- Opening Delimiter -
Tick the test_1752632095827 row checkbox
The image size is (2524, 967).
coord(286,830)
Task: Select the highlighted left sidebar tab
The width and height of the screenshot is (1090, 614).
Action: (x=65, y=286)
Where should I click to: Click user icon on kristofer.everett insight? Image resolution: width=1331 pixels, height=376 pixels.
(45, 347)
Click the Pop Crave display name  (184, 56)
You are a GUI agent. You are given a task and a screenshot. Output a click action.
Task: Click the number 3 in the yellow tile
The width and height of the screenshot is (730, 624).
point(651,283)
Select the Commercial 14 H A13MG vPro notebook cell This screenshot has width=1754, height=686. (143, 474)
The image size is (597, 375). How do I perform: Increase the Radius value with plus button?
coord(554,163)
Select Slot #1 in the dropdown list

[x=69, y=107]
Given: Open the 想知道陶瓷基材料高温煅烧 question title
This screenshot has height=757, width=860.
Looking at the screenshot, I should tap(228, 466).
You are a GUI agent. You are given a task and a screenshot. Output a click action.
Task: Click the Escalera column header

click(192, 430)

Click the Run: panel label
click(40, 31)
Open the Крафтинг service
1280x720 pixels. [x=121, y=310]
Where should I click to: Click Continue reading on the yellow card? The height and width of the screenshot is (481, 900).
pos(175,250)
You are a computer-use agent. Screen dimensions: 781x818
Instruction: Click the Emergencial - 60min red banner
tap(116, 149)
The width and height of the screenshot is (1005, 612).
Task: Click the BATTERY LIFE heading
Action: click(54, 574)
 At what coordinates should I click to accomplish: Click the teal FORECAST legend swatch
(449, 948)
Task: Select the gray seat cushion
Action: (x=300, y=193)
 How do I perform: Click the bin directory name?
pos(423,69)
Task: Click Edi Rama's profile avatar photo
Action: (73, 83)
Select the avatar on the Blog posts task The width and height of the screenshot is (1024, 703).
- Closing Delimiter -
* Goal of the exercise *
Copy out the data in full, exactly.

* Answer for this exercise *
Tick the test_1752632095827 row checkbox
The image size is (2524, 967).
coord(286,830)
Task: Select the highlighted left sidebar tab
The width and height of the screenshot is (1090, 614).
Action: (x=65, y=286)
Where should I click to: Click user icon on kristofer.everett insight? Image resolution: width=1331 pixels, height=376 pixels.
(45, 347)
Click the Pop Crave display name  (184, 56)
You are a GUI agent. You are given a task and a screenshot. Output a click action.
Task: Click the number 3 in the yellow tile
The width and height of the screenshot is (730, 624).
point(651,283)
Select the Commercial 14 H A13MG vPro notebook cell This screenshot has width=1754, height=686. (143, 474)
The image size is (597, 375). How do I perform: Increase the Radius value with plus button?
coord(554,163)
Select Slot #1 in the dropdown list

[x=69, y=107]
Given: Open the 想知道陶瓷基材料高温煅烧 question title
This screenshot has height=757, width=860.
Looking at the screenshot, I should tap(228, 466).
You are a GUI agent. You are given a task and a screenshot. Output a click action.
Task: Click the Escalera column header

click(192, 430)

Click the Run: panel label
click(40, 31)
Open the Крафтинг service
1280x720 pixels. [x=121, y=310]
Where should I click to: Click Continue reading on the yellow card? The height and width of the screenshot is (481, 900).
pos(175,250)
You are a computer-use agent. Screen dimensions: 781x818
Instruction: Click the Emergencial - 60min red banner
tap(116, 149)
The width and height of the screenshot is (1005, 612).
Task: Click the BATTERY LIFE heading
Action: click(54, 574)
 At what coordinates should I click to accomplish: Click the teal FORECAST legend swatch
(449, 948)
Task: Select the gray seat cushion
Action: (x=300, y=193)
 How do I perform: Click the bin directory name?
pos(423,69)
Task: Click Edi Rama's profile avatar photo
Action: (73, 83)
Select the avatar on the Blog posts task The width and height of the screenshot is (1024, 703).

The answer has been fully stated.